Direito Trabalhista | 02/mai/2012

Fonte: TST - Tribunal Superior do Trabalho

O presidente do Tribunal Superior do Trabalho e do Conselho Superior da Justiça do Trabalho (CSJT), ministro João Oreste Dalazen, participou ontem (1) da abertura do 16º Congresso Nacional dos Magistrados da Justiça do Trabalho (Conamat) e, em seu discurso, ressaltou as transformações sociais e o papel do magistrado na era da informação, seguindo o tema proposto para o evento – "Uma nova sociedade. Um novo juiz do Trabalho". "Embora o mundo haja sempre palmilhado estradas de transformações, não se pode negar que em nenhum outro momento as metamorfoses foram tão profundas e velozes quanto nesta era do saber e da informação, em que somos afetados em quase todas as dimensões da nossa vida pela revolução da informática e pelas novas tecnologias da informação", disse.

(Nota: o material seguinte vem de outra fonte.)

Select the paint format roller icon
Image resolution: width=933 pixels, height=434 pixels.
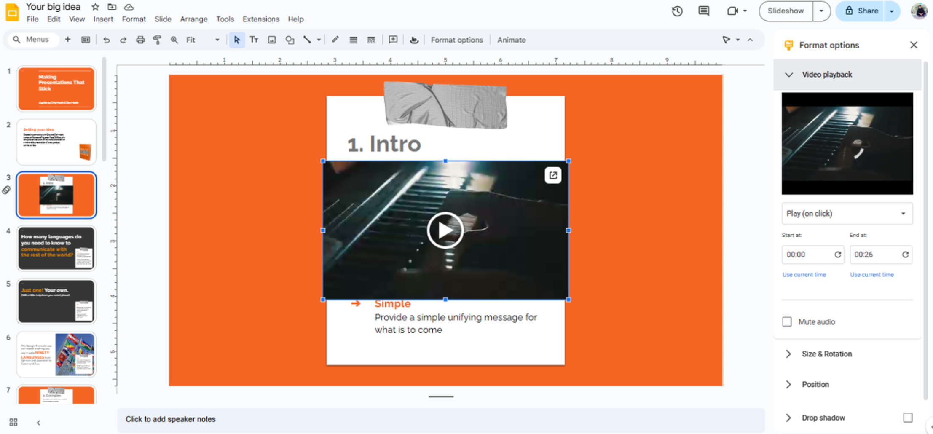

Para o ministro, o Direito do Trabalho tem de enfrentar novas realidades e os problemas delas decorrentes, como o controle da jornada teletrabalho e das doenças profissionais típicas da nova era. A globalização, observou, traz também a preocupação com a precarização dos direitos. "Compete à Justiça do Trabalho cumprir seu papel de algodão entre cristais, garantindo o trabalho decente e um patamar civilizatório aceitável". 

Sobre o papel do magistrado, Dalazen afirmou que o juiz do trabalho tem um lugar "indispensável" na construção da democracia e na preservação da cidadania, deixando para trás a figura do juiz na torre de marfim. "O juiz que não interage com o povo não conhece a sociedade em que milita", assinalou. "Os novos tempos exigem que o juiz dialogue com a comunidade".

O presidente também falou da atuação do TST em questões atuais e afetas à Justiça do Trabalho e que dizem respeito à efetividade da prestação jurisdicional, como o aprimoramento da execução trabalhista e da Certidão Negativa de Débitos Trabalhistas (CNDT).  "Não há justiça que mereça respeito sem que suas sentenças sejam cumpridas em tempo razoável", alertou.  

Ao final de sua exposição, o presidente do TST falou da importância do engajamento dos juízes do Trabalho no  Programa Nacional de Prevenção de Acidentes do Trabalho, que conta com diversos parceiros institucionais. "O programa dissemina a premissa da superioridade da prevenção sobre a reparação", concluiu.